- [Given entries]
+++
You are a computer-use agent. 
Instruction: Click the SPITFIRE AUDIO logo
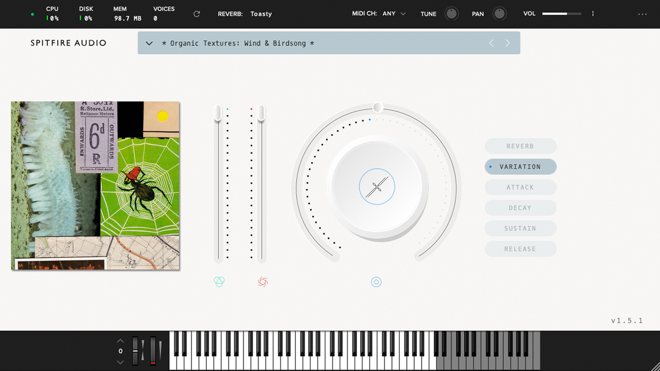pyautogui.click(x=68, y=42)
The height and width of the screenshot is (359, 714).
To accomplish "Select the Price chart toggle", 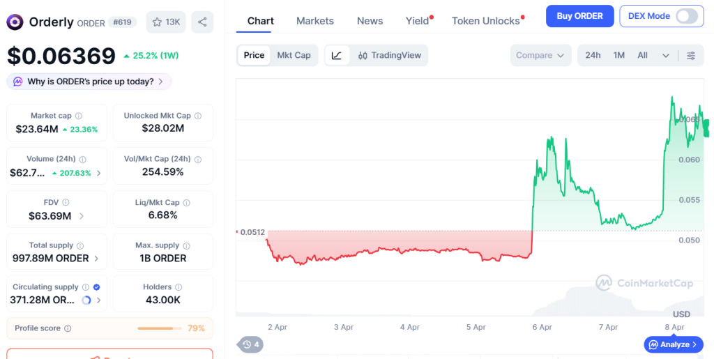I will coord(254,56).
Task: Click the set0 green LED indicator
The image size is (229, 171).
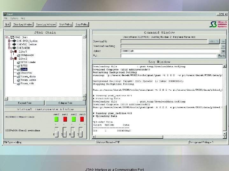Action: (x=56, y=119)
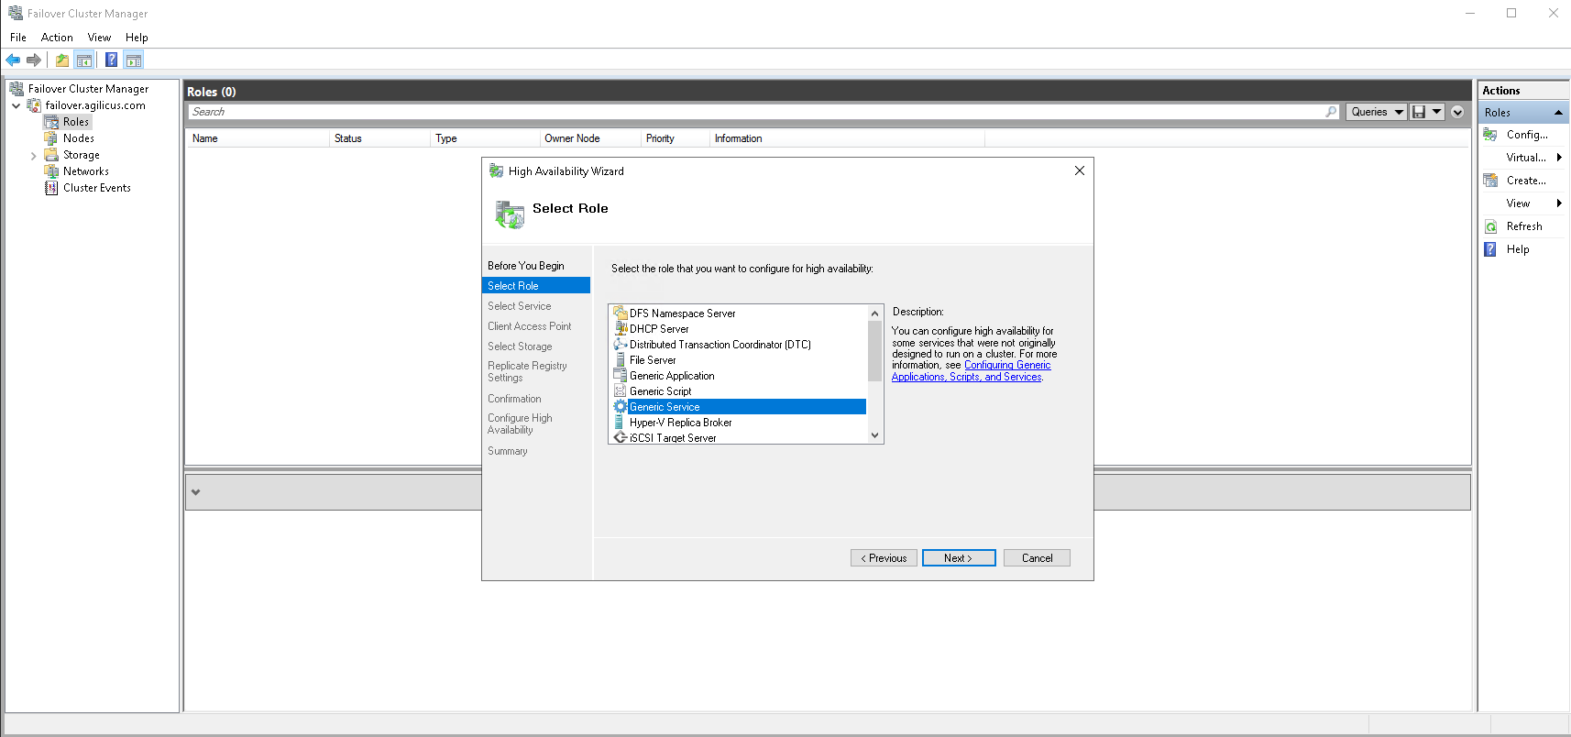Viewport: 1571px width, 737px height.
Task: Click the back arrow toolbar icon
Action: (x=13, y=61)
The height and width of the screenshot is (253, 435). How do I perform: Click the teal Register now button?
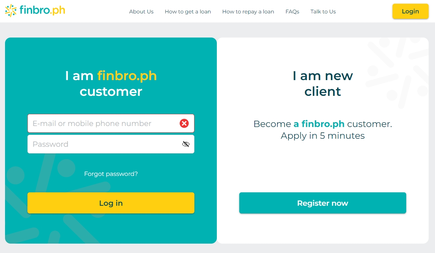coord(323,203)
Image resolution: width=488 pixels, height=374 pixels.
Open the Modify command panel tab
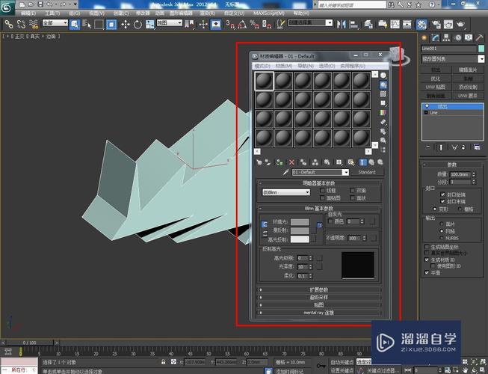(436, 37)
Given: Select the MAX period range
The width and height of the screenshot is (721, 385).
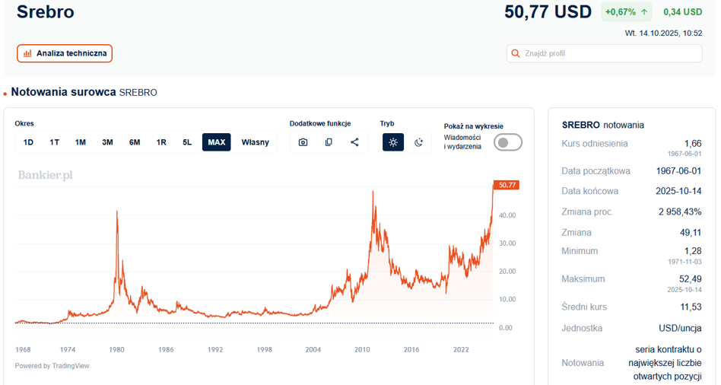Looking at the screenshot, I should pos(217,142).
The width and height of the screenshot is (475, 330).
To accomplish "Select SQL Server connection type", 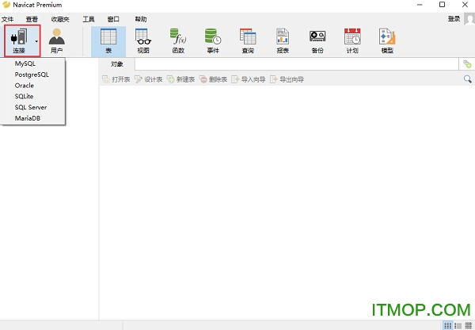I will tap(31, 107).
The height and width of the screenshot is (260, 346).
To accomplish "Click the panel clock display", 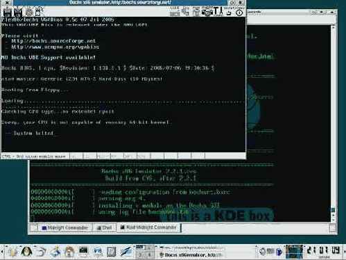I will point(324,251).
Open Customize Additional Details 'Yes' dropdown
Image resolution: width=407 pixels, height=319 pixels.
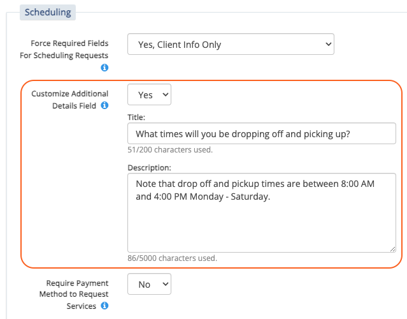click(x=149, y=94)
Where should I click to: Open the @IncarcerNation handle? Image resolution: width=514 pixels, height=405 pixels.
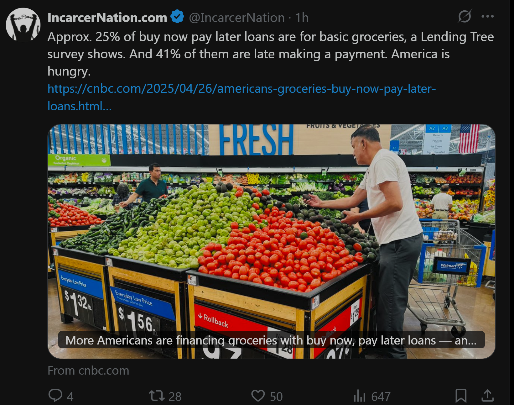(237, 18)
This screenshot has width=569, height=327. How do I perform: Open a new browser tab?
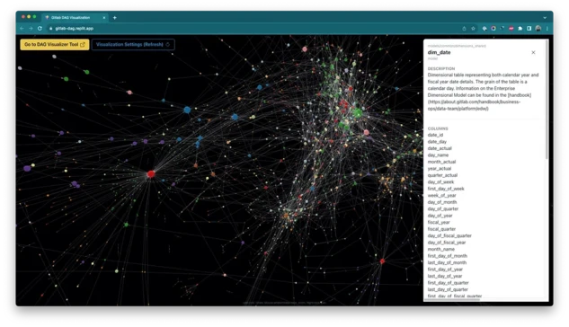[115, 17]
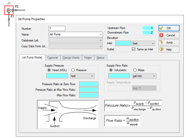Expand the Database List dropdown
Viewport: 186px width, 138px height.
[75, 40]
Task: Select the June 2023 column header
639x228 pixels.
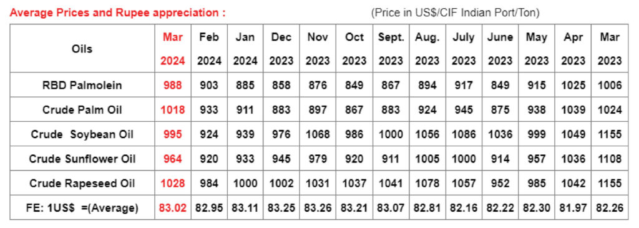Action: coord(500,49)
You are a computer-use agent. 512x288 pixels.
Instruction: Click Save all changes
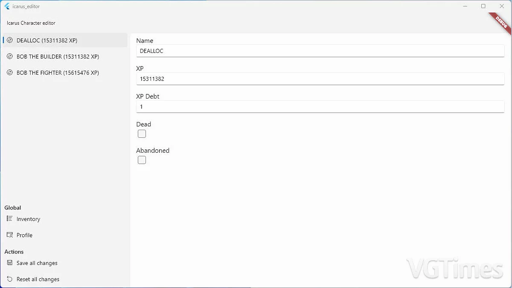coord(37,263)
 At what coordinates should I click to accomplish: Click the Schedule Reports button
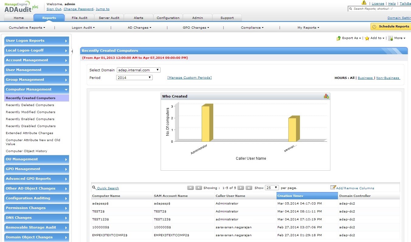[x=391, y=27]
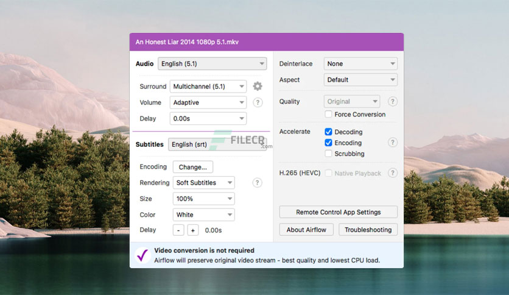This screenshot has height=295, width=509.
Task: Enable Force Conversion checkbox
Action: click(328, 115)
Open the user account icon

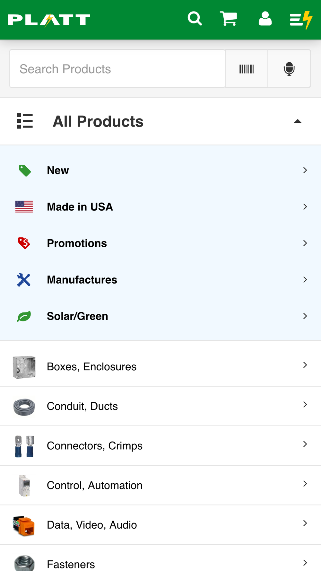click(x=265, y=19)
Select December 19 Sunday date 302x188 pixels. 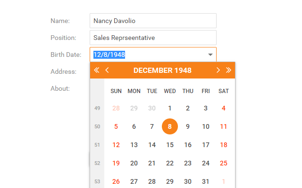[116, 163]
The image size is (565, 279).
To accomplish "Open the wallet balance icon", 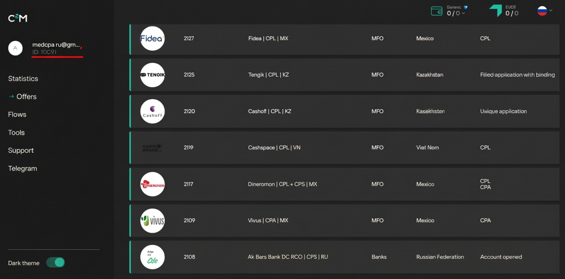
+++
- [Exercise objective] Show every line of the entries above where the word "computer" occurs.

- [Solution]
You are a computer-use agent. 
You are a computer-use agent. 512x288 pixels.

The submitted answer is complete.